山田養蜂場 TOP

リトルヘブン

虫の眼里の声 高齢化で、農事組合に水田預けるちょっとくれえ曲がろうと文句なし

展望所から見る夕暮れ間近の散居村

展望所から見る夕暮れ間近の散居村

雪解け水が豊かに流れる用水路

雪解け水が豊かに流れる用水路

農事組合の説明をする入道忠靖さん(左)と安念良倫さん

農事組合の説明をする入道忠靖さん(左)と安念良倫さん

 

 砺波市の太田地区には、現在四つの農事組合がある。太田西部は、三十五戸の農家が組合員になっており、四十五ヘクタールある土地のうち、三十ヘクタールを水田に、残りを大麦と玉ねぎなどの畑にしている。
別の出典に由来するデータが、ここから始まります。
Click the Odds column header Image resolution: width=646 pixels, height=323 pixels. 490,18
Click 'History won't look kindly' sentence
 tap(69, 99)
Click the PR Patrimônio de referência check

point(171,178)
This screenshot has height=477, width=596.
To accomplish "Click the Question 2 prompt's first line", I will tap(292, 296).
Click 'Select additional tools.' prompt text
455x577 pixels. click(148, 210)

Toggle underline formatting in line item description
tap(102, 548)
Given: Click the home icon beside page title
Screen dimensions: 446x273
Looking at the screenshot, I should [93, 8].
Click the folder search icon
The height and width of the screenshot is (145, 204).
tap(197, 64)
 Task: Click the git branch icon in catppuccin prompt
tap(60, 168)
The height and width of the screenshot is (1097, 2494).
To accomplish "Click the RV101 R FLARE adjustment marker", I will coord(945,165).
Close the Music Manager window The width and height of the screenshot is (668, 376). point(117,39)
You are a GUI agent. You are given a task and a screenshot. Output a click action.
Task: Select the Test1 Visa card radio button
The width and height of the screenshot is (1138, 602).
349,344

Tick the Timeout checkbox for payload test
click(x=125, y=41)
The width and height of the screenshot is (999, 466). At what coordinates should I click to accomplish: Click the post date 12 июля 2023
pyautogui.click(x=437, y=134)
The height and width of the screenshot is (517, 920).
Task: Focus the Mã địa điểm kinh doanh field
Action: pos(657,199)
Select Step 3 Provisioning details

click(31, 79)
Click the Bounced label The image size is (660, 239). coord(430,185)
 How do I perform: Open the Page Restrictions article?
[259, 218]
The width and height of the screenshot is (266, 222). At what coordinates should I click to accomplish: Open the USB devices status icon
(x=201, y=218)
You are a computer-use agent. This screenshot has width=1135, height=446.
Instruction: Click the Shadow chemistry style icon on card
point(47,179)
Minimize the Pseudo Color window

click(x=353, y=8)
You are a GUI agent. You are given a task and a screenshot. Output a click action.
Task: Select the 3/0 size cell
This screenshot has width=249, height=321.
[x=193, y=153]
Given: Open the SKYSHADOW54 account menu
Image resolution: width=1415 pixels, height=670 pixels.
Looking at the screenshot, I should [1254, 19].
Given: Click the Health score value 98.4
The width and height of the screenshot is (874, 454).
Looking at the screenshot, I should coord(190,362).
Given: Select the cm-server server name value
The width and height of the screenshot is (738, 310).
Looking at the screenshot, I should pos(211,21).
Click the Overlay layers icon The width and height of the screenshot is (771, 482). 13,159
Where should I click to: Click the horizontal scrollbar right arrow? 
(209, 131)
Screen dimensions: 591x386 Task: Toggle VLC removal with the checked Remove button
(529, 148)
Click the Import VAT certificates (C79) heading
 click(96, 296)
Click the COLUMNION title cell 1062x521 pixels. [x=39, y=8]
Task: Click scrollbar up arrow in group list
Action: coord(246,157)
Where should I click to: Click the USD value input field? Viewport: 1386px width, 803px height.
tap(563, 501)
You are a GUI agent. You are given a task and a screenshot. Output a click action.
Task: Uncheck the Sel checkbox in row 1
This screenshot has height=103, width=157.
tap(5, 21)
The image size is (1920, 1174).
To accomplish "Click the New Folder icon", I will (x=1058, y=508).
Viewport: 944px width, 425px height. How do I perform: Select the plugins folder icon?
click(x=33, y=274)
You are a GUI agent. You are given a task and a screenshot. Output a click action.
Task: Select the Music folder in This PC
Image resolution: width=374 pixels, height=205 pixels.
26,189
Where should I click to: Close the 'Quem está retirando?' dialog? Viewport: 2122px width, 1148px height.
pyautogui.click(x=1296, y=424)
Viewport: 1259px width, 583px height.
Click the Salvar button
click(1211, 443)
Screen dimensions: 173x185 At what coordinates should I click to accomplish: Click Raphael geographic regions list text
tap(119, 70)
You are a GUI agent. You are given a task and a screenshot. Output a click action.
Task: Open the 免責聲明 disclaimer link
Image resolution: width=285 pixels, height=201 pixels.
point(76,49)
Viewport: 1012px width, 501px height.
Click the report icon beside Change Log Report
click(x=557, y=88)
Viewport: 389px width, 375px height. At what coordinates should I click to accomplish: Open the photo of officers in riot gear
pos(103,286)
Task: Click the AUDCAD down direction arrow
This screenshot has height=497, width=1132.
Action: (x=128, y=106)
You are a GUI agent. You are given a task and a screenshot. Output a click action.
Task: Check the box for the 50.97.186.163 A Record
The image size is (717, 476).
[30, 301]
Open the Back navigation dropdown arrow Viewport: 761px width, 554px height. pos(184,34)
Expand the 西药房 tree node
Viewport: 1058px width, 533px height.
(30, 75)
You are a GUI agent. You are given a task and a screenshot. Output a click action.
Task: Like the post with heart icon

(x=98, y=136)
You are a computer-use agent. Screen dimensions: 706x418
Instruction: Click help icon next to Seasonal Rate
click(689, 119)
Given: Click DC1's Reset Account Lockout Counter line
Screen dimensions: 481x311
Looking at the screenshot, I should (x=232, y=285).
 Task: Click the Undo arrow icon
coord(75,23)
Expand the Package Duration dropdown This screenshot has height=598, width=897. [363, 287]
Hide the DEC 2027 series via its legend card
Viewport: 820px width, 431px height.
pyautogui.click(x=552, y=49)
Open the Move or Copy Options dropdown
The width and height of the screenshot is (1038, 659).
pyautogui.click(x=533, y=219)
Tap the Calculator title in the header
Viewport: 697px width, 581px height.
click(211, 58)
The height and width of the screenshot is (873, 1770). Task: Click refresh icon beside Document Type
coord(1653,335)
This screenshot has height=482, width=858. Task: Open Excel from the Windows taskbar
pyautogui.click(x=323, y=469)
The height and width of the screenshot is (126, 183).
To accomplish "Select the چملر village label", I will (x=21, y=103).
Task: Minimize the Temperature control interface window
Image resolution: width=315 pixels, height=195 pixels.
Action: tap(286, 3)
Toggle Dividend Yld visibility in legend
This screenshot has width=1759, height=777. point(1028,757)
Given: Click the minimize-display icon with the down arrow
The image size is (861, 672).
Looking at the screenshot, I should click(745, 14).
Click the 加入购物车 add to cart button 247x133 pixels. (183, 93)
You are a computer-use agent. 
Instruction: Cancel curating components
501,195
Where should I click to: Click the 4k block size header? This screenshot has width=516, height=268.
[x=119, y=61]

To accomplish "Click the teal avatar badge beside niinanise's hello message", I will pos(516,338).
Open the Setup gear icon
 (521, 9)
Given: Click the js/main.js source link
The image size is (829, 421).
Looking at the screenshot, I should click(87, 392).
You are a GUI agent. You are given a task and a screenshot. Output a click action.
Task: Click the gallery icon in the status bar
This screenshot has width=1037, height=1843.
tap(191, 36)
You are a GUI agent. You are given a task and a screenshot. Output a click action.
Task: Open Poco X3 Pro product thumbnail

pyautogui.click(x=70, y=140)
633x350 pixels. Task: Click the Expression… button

田植えと稲刈り、薬液散布は組合員が協力して行い、日々の水の管理と草刈りは土地の持ち主に任せる。農事組合が、組合員に日当や管理代を支払う仕組みだ。
 「結局、高齢化で個人では田を維持しきれんがですわ。皆して守らんと。はあ七十歳過ぎると、田んぼでこけりゃ起き上がれんがや」

 

 農事組合法人太田西部営農部長の安念良倫(よしのり )さん(68)の携帯電話には、組合員からの連絡がひっきりなしに入る。田んぼを預けた農家にとって、先祖から受け継いだ田を、何とか守り抜きたい思いは切実だ。
 夕方、横山啓一さん(65)が、自分の田んぼの様子を見にきていた。「組合入っとるから、うちとこの田植えはお願いしたんや」と言う。「けどな、当番で、俺も別の人の田植えん時にやったが。ここらの田は、石があったり深かったりで、特徴を知らねえと田植えは難しいんだけどな、ちょっとくれえ曲がろうとお互いさま。文句はなしだ」。そう言う啓一さんから、地域皆で農作業に取り組む気概を感じた。

大嶋武子さん宅の杉の大木

大嶋武子さん宅の杉の大木

昔は燃料、今は掃除

 散居村を歩くと、あちこちでカイニョの林に出合う。大嶋武子さん(80)が、「昔は空が見えんほど葉が茂っとった」と言う庭の杉は、神社の御神木を思わせる存在感。武子さんが子どもの頃、炊事や風呂の燃料になったカイニョの枝葉だが、暮らしが変わり、今では掃除や管理が大変だ。それでも「先月の大風の日、木が守ってくれて、うちの瓦はひとつも飛ばずに済んだがです」と、先祖の努力に感謝する。
 手入れの行き届いた庭や簡素な暮らしぶりを見ると、この地域の人々が先祖から受け継いだ家や土地を、いかに心の拠り所として大切にしてきたかがわかる。強風に吹かれても根を張って家屋敷を守るカイニョが、足を踏ん張って暮らす人々の姿と重なって見える。